Records from a data source

___

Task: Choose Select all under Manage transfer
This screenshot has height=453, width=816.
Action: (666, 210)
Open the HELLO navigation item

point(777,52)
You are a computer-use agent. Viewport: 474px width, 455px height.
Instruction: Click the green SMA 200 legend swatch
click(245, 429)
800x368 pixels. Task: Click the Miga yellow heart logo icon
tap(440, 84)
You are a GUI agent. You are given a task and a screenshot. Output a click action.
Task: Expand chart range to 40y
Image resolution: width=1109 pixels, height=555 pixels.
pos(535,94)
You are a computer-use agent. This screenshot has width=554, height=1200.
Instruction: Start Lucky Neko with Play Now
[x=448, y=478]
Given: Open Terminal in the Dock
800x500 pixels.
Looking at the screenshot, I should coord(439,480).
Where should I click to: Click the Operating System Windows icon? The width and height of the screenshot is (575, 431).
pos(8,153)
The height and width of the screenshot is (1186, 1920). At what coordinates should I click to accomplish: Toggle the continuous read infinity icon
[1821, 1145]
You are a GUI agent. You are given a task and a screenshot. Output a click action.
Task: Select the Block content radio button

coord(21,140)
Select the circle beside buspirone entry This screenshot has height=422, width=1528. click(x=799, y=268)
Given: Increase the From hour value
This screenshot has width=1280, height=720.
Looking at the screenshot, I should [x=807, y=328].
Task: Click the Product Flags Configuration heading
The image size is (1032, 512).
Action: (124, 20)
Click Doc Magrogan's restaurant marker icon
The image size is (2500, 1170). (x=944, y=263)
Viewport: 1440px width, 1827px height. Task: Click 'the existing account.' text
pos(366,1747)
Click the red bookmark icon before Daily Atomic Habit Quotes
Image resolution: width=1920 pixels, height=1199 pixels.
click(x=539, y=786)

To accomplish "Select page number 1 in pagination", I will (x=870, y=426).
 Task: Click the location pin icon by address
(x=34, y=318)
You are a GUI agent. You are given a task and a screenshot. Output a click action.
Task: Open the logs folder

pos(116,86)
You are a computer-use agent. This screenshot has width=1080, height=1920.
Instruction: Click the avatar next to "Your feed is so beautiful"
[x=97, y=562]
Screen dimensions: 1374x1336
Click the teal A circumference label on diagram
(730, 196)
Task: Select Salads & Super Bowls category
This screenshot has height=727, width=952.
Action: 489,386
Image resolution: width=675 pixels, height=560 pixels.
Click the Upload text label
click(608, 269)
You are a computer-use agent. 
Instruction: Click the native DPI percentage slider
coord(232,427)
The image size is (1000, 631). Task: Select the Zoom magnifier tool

___

- INSTRUCTIONS FOR THE TASK -
Copy out every line of the material above without changing anything.

- OUTPUT FOR THIS TASK -
Task: Choose Select all under Manage transfer
This screenshot has height=453, width=816.
Action: (666, 210)
Open the HELLO navigation item

point(777,52)
You are a computer-use agent. Viewport: 474px width, 455px height.
Instruction: Click the green SMA 200 legend swatch
click(245, 429)
800x368 pixels. Task: Click the Miga yellow heart logo icon
tap(440, 84)
You are a GUI agent. You are given a task and a screenshot. Output a click action.
Task: Expand chart range to 40y
Image resolution: width=1109 pixels, height=555 pixels.
pos(535,94)
You are a computer-use agent. This screenshot has width=554, height=1200.
Instruction: Start Lucky Neko with Play Now
[x=448, y=478]
Given: Open Terminal in the Dock
800x500 pixels.
Looking at the screenshot, I should coord(439,480).
Where should I click to: Click the Operating System Windows icon? The width and height of the screenshot is (575, 431).
pos(8,153)
The height and width of the screenshot is (1186, 1920). At what coordinates should I click to accomplish: Toggle the continuous read infinity icon
[1821, 1145]
You are a GUI agent. You are given a task and a screenshot. Output a click action.
Task: Select the Block content radio button

coord(21,140)
Select the circle beside buspirone entry This screenshot has height=422, width=1528. click(x=799, y=268)
Given: Increase the From hour value
This screenshot has width=1280, height=720.
Looking at the screenshot, I should [x=807, y=328].
Task: Click the Product Flags Configuration heading
The image size is (1032, 512).
Action: (124, 20)
Click Doc Magrogan's restaurant marker icon
The image size is (2500, 1170). (x=944, y=263)
Viewport: 1440px width, 1827px height. Task: Click 'the existing account.' text
pos(366,1747)
Click the red bookmark icon before Daily Atomic Habit Quotes
Image resolution: width=1920 pixels, height=1199 pixels.
click(x=539, y=786)

To accomplish "Select page number 1 in pagination", I will (x=870, y=426).
 Task: Click the location pin icon by address
(x=34, y=318)
You are a GUI agent. You are given a task and a screenshot. Output a click action.
Task: Open the logs folder

pos(116,86)
You are a computer-use agent. This screenshot has width=1080, height=1920.
Instruction: Click the avatar next to "Your feed is so beautiful"
[x=97, y=562]
Screen dimensions: 1374x1336
Click the teal A circumference label on diagram
(730, 196)
Task: Select Salads & Super Bowls category
This screenshot has height=727, width=952.
Action: 489,386
Image resolution: width=675 pixels, height=560 pixels.
Click the Upload text label
click(608, 269)
You are a computer-use agent. 
Instruction: Click the native DPI percentage slider
coord(232,427)
The image size is (1000, 631). Task: Select the Zoom magnifier tool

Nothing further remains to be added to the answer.